Desocupados, marginalizados, obrigados à vagabundagem ou a viverem do trabalho ocasional, os negros foram estigmatizados como incorrigíveis malandros, viciados sub-homens que eram um perigo para a opinião pública. Depois da Abolição, vagando sem rumo, procurando fixar-se e repudiados sempre, os criadores do Brasil foram escorraçados e perseguidos, vítimas da violência impune dos brancos; e não faltou o revanchismo dos velhos proprietários, espancando, aleijando, prendendo e até matando muitos negros. (CHIAVENATO, Julio José. O negro no Brasil.)

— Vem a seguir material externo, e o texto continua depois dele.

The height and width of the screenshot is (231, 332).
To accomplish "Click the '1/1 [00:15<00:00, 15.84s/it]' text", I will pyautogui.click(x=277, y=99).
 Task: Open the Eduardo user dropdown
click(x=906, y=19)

Rui Barbosa faz uma queima de arquivo
O eixo mais ocupado do mapa é o das casas 2 (onde está Júpiter) e 8 (onde estão Sol, Mercúrio, Netuno e Plutão). Este eixo é significador de questões financeiras, envolvendo os bens móveis (casa 2) e os recursos compartilhados e tributos (casa 8). Efetivamente, toda a longa campanha abolicionista tivera de enfrentar por décadas a resistência dos grandes proprietários rurais, para quem a libertação dos escravos era sinônimo da desorganização do sistema produtivo. Produtores mais modernos, especialmente cafeicultores do interior de São Paulo, anteciparam-se à abolição substituindo a mão de obra escrava pelo trabalho assalariado de imigrantes, com resultados animadores. Mesmo assim, ainda havia entre os segmentos mais conservadores da aristocracia rural a percepção de que a alforria dos escravos constituía uma ameaça que cumpria ao Império evitar.

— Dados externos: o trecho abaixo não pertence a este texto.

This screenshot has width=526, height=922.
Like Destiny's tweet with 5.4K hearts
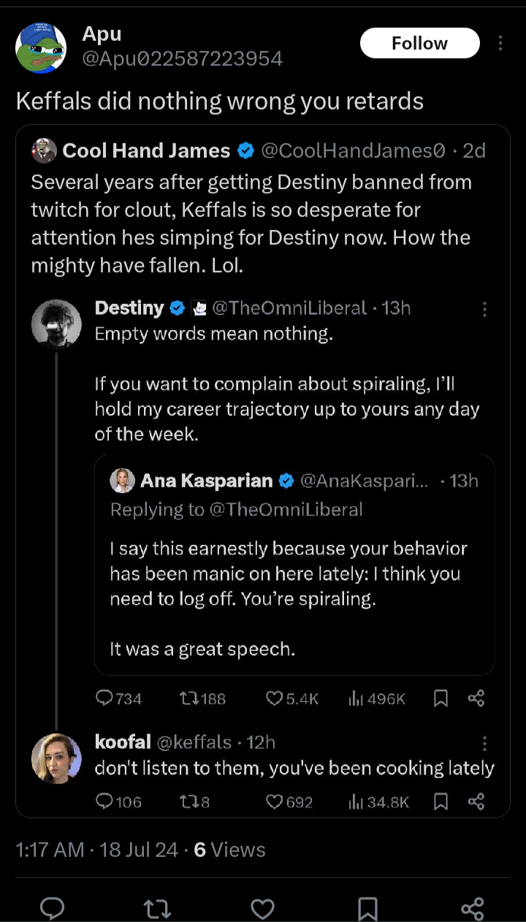pos(292,698)
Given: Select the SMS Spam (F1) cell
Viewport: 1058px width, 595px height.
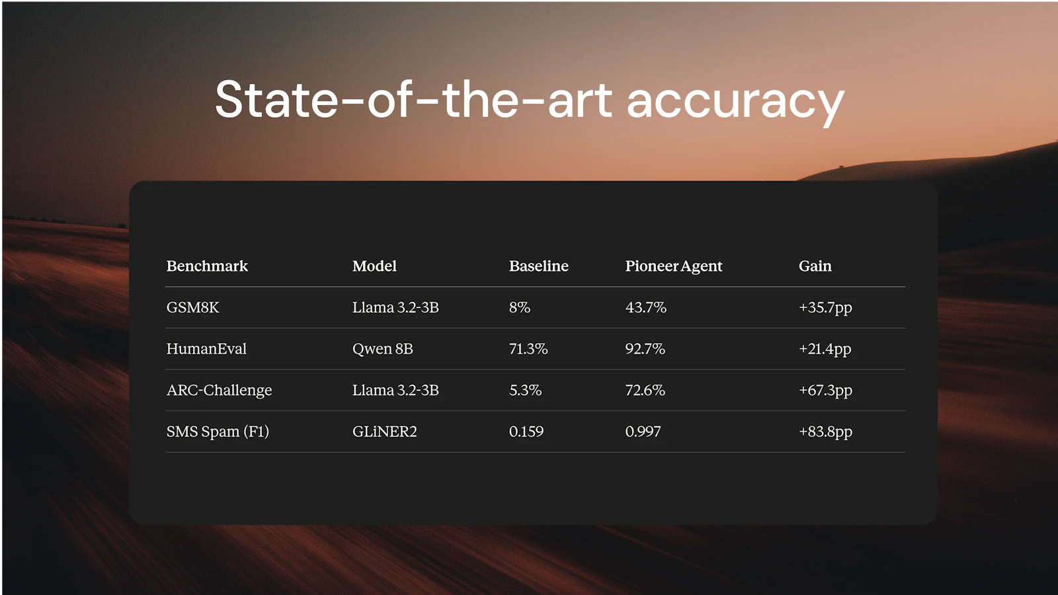Looking at the screenshot, I should coord(218,432).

As inevitáveis mudanças na estrutura da produção econômica são indicadas no mapa da Lei Áurea pela oposição do dissolvente Netuno e do desestabilizador Plutão, ambos na casa 8, a Júpiter – um símbolo da aristocracia e da ordem jurídica – na casa 2. A abolição, naturalmente, desagrada aos grandes fazendeiros, e o apoio da princesa-regente ao ideal abolicionista foi visto como uma traição.
Este Netuno na 8 tem ainda um significado curioso: pouco depois da Proclamação da República, Rui Barbosa, vice-chefe do governo provisório e, mais tarde, ministro da Fazenda, resolveu dar sumiço na nódoa vergonhosa da escravidão e fê-lo da forma mais simples – incendiando os arquivos. No fundo, o motivo não tinha nada de nobre. O que Rui Barbosa pretendia era evitar que houvesse registros que permitissem aos grandes proprietários prejudicados pela perda dos escravos solicitar alguma forma de indenização. Foi – literalmente – um caso de queima de arquivo! Netuno, planeta da dissimulação, e Plutão, um símbolo de manipulação, respondem por este atentado à memória do país.